(Saved data entries)
■ ■ ■
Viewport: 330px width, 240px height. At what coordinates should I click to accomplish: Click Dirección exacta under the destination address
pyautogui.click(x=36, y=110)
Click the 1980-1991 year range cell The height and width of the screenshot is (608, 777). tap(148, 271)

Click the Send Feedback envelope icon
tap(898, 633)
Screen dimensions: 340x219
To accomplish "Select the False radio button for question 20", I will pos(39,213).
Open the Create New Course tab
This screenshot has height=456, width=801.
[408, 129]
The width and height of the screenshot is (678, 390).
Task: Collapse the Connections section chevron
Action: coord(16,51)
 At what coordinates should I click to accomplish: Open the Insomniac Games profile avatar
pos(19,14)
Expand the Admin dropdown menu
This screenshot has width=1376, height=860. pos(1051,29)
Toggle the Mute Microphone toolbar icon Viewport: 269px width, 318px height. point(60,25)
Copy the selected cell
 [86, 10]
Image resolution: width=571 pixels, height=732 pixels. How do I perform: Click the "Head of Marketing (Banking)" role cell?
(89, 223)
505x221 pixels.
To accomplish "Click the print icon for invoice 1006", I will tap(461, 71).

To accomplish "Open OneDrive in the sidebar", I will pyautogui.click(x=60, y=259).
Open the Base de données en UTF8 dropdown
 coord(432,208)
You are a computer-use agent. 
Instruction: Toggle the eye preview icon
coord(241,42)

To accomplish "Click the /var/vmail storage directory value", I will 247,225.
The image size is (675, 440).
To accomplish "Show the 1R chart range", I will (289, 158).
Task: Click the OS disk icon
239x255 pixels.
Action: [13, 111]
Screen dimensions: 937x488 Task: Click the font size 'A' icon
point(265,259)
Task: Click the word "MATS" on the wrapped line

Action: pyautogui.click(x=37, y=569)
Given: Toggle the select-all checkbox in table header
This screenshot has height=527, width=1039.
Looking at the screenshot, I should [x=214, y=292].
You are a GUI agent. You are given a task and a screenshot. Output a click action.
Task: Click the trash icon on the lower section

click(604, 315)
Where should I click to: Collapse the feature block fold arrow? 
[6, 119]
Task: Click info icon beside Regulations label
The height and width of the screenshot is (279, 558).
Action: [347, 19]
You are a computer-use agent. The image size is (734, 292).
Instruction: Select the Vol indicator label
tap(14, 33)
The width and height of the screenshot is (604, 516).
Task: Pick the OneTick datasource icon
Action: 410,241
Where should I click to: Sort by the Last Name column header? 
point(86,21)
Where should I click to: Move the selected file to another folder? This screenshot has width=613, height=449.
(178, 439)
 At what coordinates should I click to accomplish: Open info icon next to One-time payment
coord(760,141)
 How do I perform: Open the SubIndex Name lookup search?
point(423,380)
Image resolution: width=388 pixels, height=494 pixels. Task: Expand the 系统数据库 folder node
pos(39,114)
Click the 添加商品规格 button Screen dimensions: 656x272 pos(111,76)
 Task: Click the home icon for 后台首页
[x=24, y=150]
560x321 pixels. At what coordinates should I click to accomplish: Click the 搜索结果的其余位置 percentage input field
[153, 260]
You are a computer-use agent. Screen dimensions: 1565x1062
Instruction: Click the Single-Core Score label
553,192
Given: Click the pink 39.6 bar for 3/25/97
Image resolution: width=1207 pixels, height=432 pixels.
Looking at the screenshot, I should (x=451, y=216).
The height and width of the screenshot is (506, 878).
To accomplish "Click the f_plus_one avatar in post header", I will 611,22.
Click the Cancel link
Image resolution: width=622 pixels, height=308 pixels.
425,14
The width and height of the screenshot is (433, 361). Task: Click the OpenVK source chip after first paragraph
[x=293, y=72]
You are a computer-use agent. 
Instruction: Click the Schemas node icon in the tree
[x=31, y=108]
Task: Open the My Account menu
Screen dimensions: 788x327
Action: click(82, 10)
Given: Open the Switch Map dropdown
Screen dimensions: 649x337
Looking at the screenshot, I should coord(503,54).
■ ■ ■
:: YOUR TASK ::
The lines wanted are those from the one with "Given: Open the Switch Map dropdown" through the last line of the records, repeated exactly and with both ends included.

:: RESULT FOR THIS TASK ::
Given: Open the Switch Map dropdown
Screen dimensions: 649x337
Looking at the screenshot, I should coord(503,54).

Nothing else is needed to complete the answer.